Hacker News new | ask | show | jobs
by imtringued 260 days ago
Deep Equilibrium Models

>We present a new approach to modeling sequential data: the deep equilibrium model (DEQ). Motivated by an observation that the hidden layers of many existing deep sequence models converge towards some fixed point, we propose the DEQ approach that directly finds these equilibrium points via root-finding. Such a method is equivalent to running an infinite depth (weight-tied) feedforward network, but has the notable advantage that we can analytically backpropagate through the equilibrium point using implicit differentiation.

https://arxiv.org/abs/1909.01377

What's fascinating about deep equilibrium models is that you only need a single layer to be equivalent to a conventional deep neural network with multiple layers. Recursion is all you need! The model automatically uses more iterations for difficult tasks and fewer iterations for easy tasks.

1 comments

Thanks something like that was going through my mind, nice to get a good reference for it. Any insights on why this is not a more popular approach?
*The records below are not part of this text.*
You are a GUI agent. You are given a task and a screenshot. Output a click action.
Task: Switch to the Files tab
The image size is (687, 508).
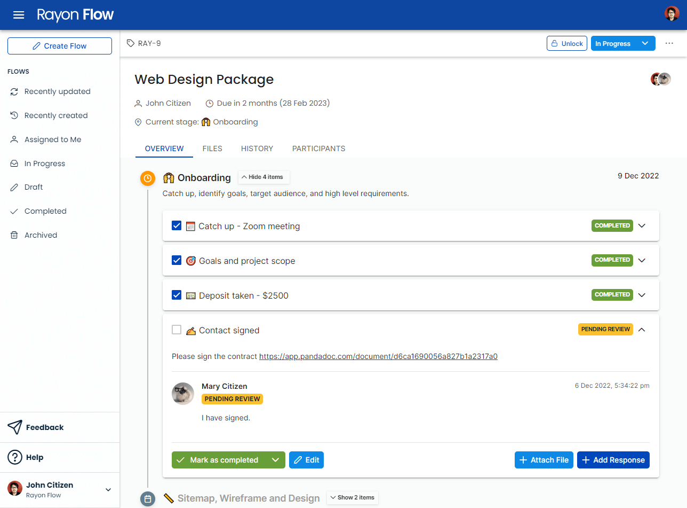click(212, 149)
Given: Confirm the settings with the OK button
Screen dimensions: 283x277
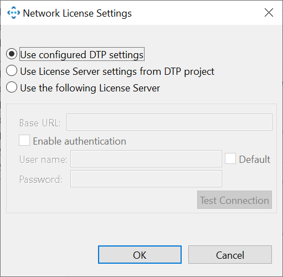Looking at the screenshot, I should [x=140, y=255].
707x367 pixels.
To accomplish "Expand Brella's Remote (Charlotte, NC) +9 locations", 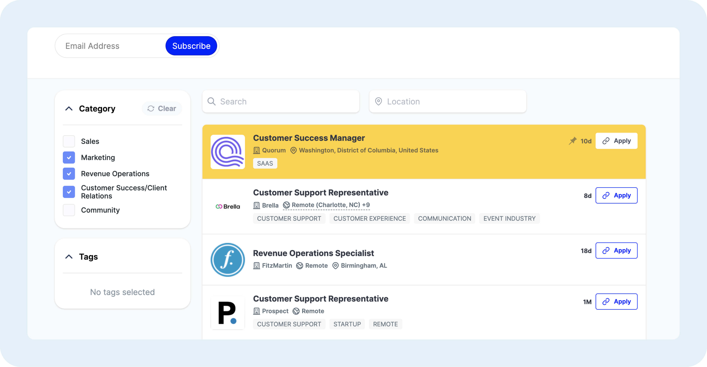I will (x=330, y=205).
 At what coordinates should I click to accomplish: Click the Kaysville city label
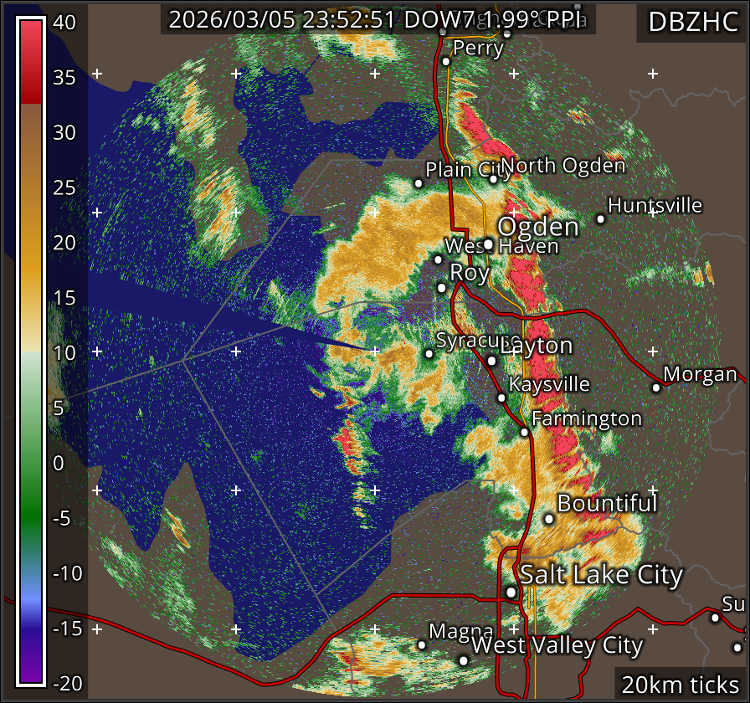click(549, 384)
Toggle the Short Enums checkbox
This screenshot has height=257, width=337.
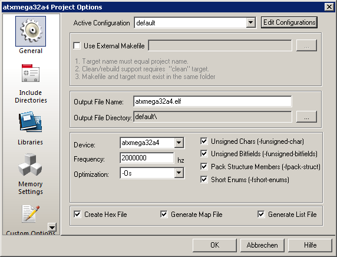pos(204,179)
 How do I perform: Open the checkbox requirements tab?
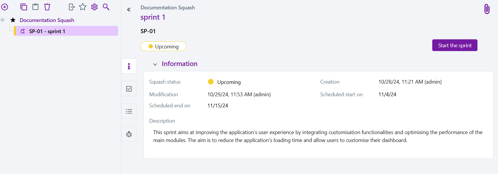click(129, 89)
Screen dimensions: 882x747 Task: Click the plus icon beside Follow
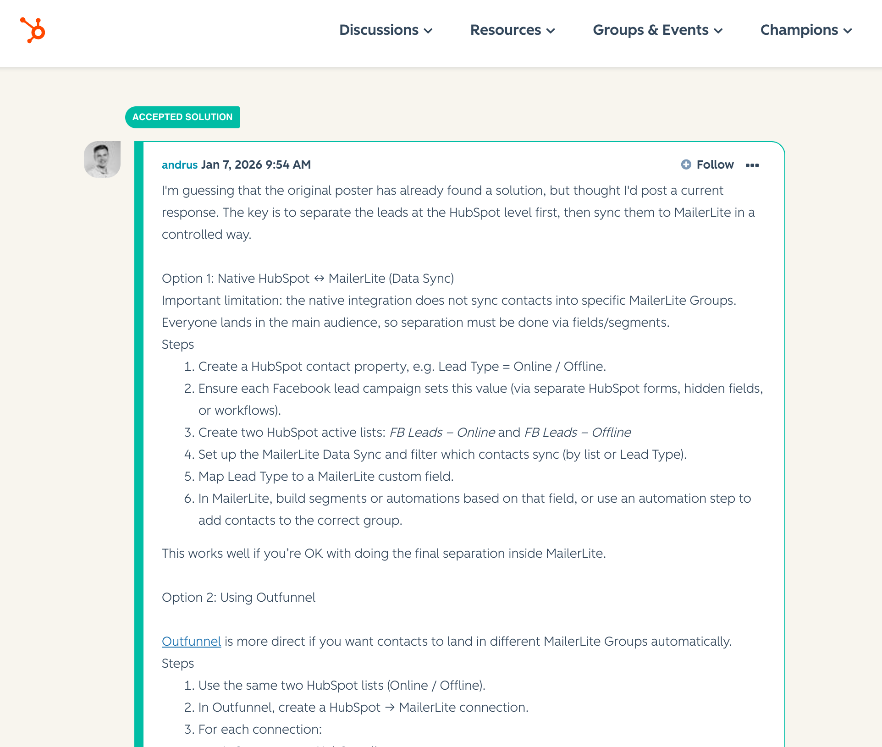tap(686, 165)
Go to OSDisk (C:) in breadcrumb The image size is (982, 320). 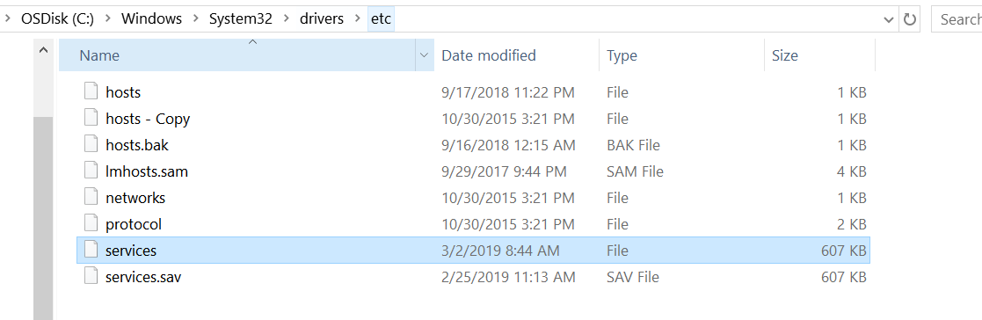tap(57, 18)
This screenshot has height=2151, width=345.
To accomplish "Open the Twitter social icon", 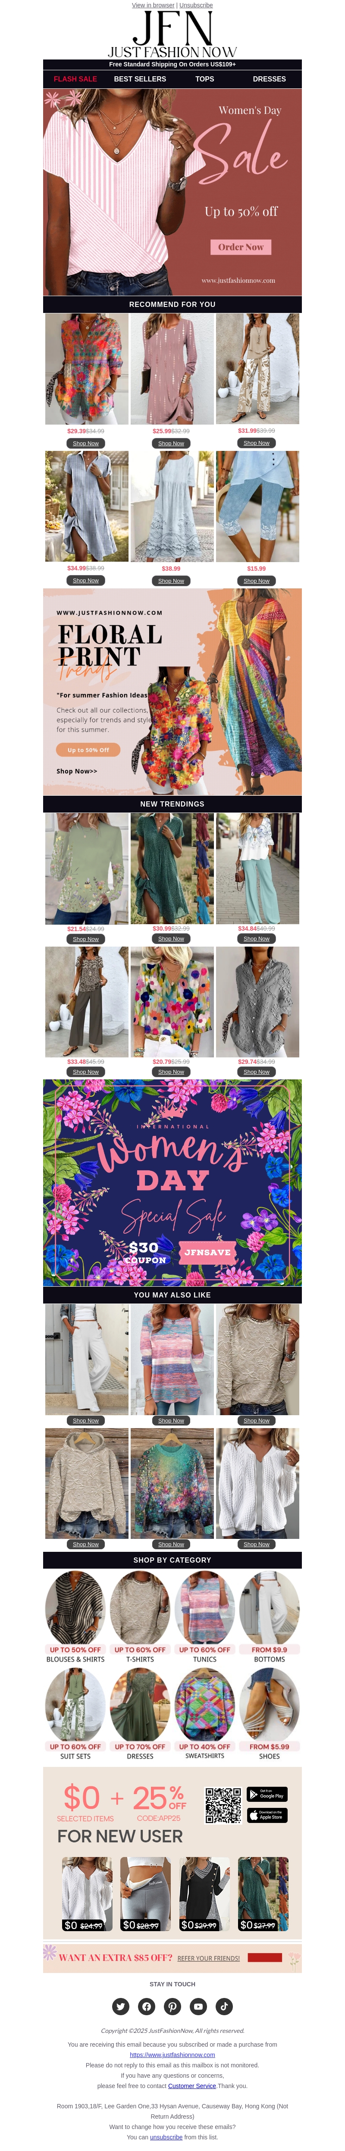I will (x=121, y=2006).
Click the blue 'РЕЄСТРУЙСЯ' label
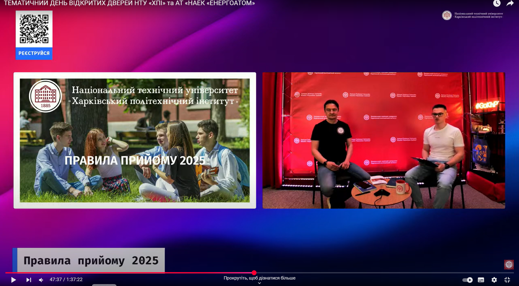The height and width of the screenshot is (286, 519). point(34,53)
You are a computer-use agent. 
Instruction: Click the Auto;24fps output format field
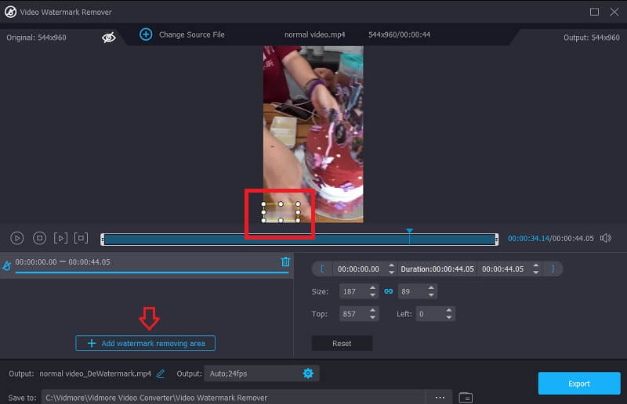point(251,373)
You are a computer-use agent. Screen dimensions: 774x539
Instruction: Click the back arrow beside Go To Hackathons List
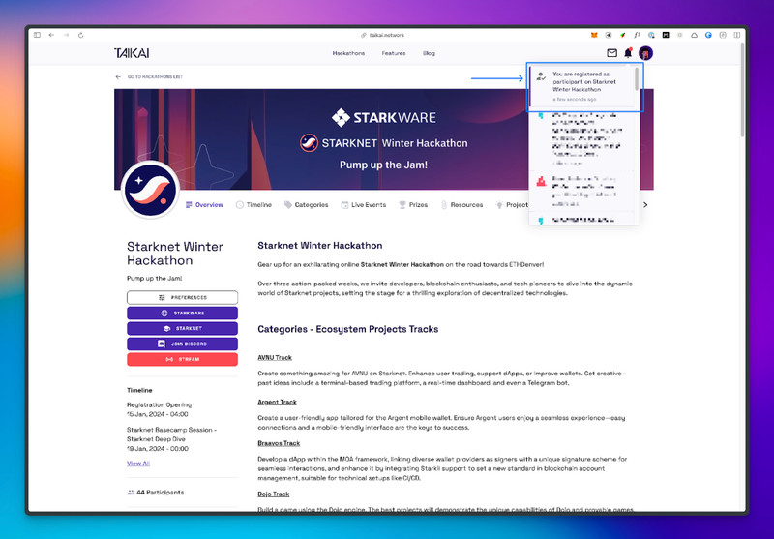118,76
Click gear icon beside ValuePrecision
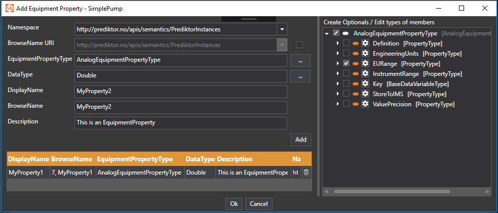Viewport: 498px width, 213px height. 365,104
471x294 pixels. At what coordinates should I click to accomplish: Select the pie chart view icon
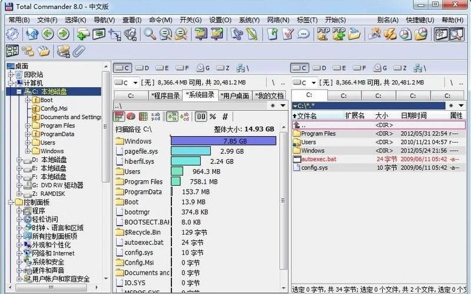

Maybe it's too difficult for a single layer to scale.

I read a paper recently on something similar for diffusion, called Fixed Point Diffusion Models. They specialize the first and last layers but recurse the middle layer some number of times until convergence.

Considering how a Transformer is a residual model, each layer must be adding more and more precise adjustments to the selected token. It makes a lot of sense to think of this like the steps of an optimisation method.